Nikki Schmidt, a fifth grade teacher at Littlejohn Elementary School, said that she is nervous yet excited to return to school in the fall.
“The beginning of a new year is always exciting because you get to meet all of your students,” Schmidt said. “It was really sad on March 13 to say goodbye to my students without knowing it was a final goodbye. We had a field day, science fairs and field trips planned. I really miss my students and co-workers. I’m excited to be able to return to school, but it’s important we do it in a slow process that will protect staff, students and our families.”
Schmidt said that the daily routine of a school day will be different, including the unknowns of what physical education, recess and a lunch hour might look like.
“I think that it’s going to be a learning curve for everybody,” Schmidt said. “What we really need to focus on is communication between families and schools so everyone is on the same page, so it looks as much as a normal, engaging school day as possible while we are keeping everyone’s health and safety in mind.”
Back to school in DeKalb
The scheduled first day of school in DeKalb School District 428 is Wednesday, Aug. 19, for students in first through twelfth grades and Monday, Aug. 24, for kindergartners.
The initial back to school plan was presented at the DeKalb School District 428 Board of Education meeting on July 14. The administration, interim superintendents and teachers have been discussing more details of the plan, and it will be presented again at the board meeting on July 21. On July 22, a parent survey will be sent regarding the revised plan. On July 29, a more finalized plan will be sent to parents. On July 31, a final survey will be sent to parents, identifying which families opt for at-home learning instead of a blend of in-person learning at school and remote learning.
Illinois school rules
On Tuesday, Gov. JB Pritzker announced students may return to the classroom this fall and laid out guidelines all schools should follow to maximize in-person instruction and minimize health and safety.
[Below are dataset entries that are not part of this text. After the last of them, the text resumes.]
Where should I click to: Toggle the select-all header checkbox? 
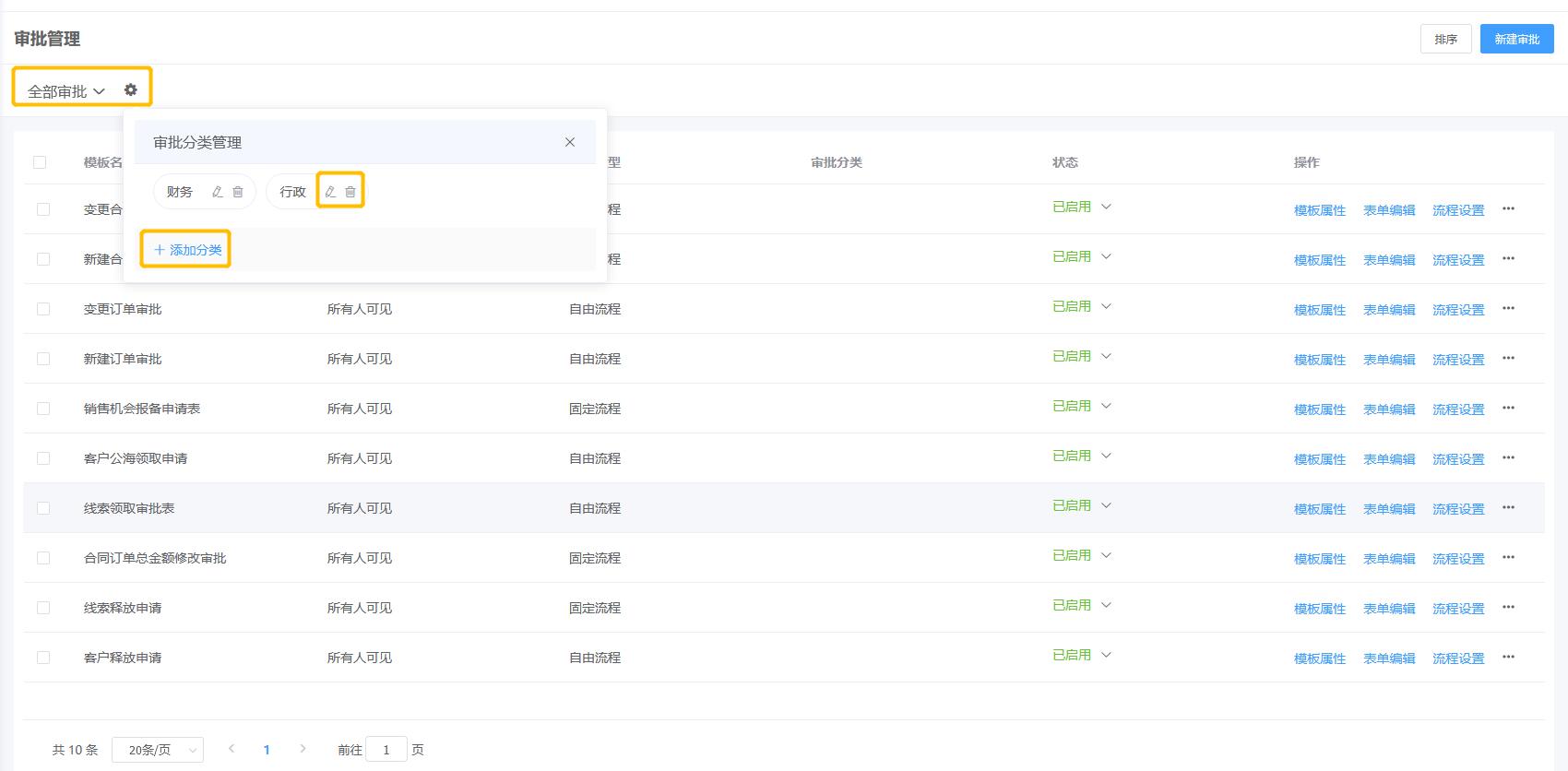click(40, 162)
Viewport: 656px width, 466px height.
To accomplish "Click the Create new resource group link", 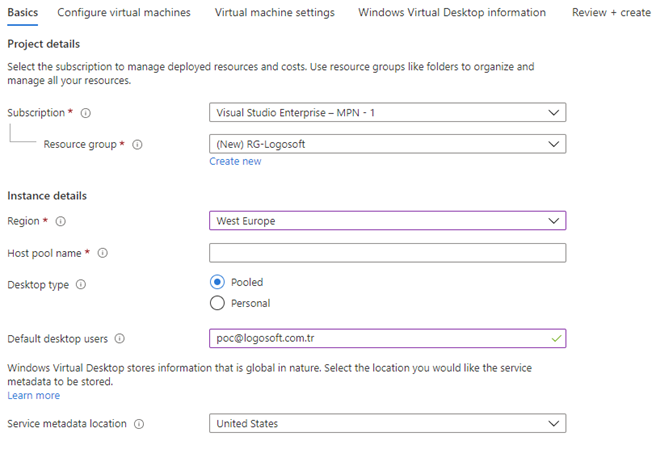I will (x=235, y=162).
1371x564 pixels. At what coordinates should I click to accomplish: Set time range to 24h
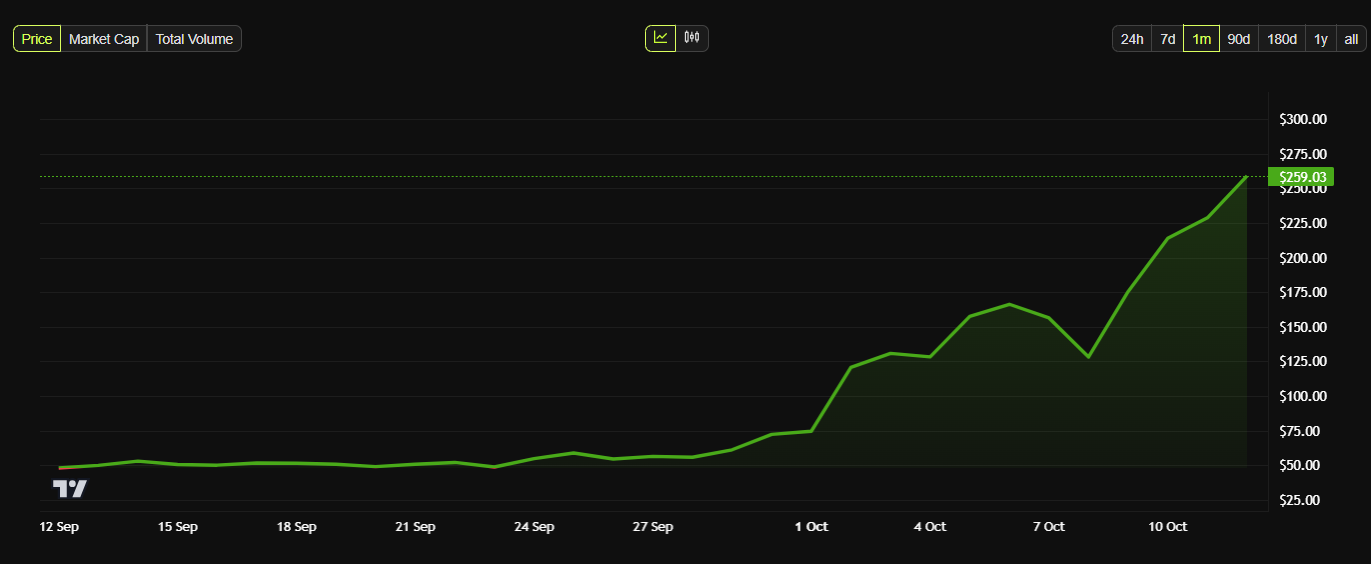click(1132, 39)

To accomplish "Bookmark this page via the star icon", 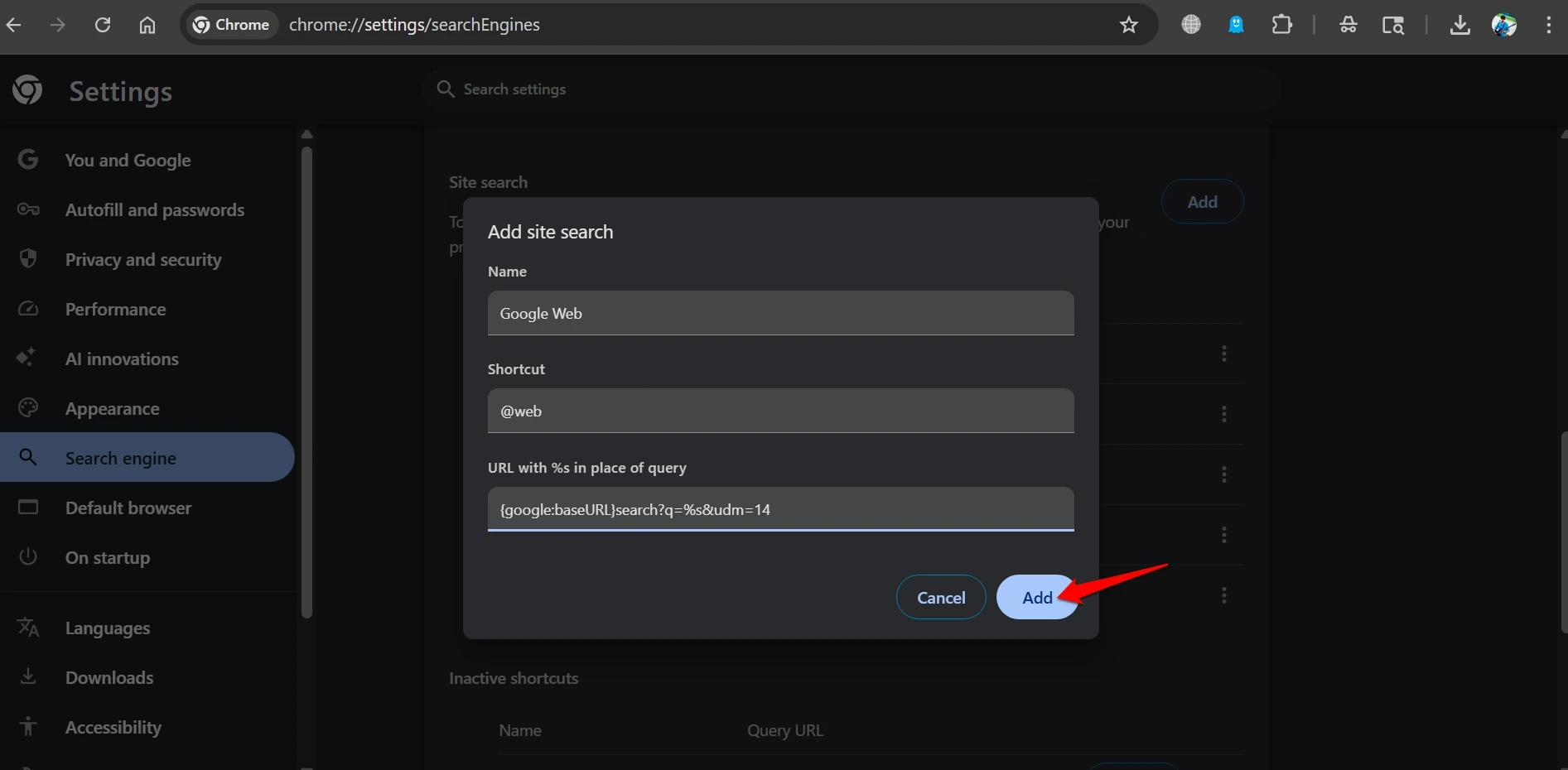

The Illinois Department of Public Health requirements for schools to re-open in Phase 4 of Gov. Pritzker’s Restore Illinois plan include requiring the use of personal protective equipment (PPE), including face coverings, prohibiting more than 50 individuals from gathering on one space, requiring social distancing whenever possible, conducting symptom screenings and temperature checks and increasing schoolwide cleaning and disinfection.
The Illinois Emergency Management Agency will provide public K-12 districts in Illinois with 2.5 million cloth face masks, enough for all students and staff.
Gov. Pritzker, along with the state health director and the state superintendent, filed a lawsuit Thursday requiring face coverings in schools.
“As a father, I would not send my children to a school where face coverings are not required because the science is clear: face coverings are critical to prevent the spread of coronavirus,” Pritzker said in a statement Thursday.
“The guidance focuses on keeping students, teachers and families healthy and safe,” Gov. Pritzker said in a press release. “School districts and institutions of higher education across Illinois will face unique challenges in how they’ll operate within their communities.”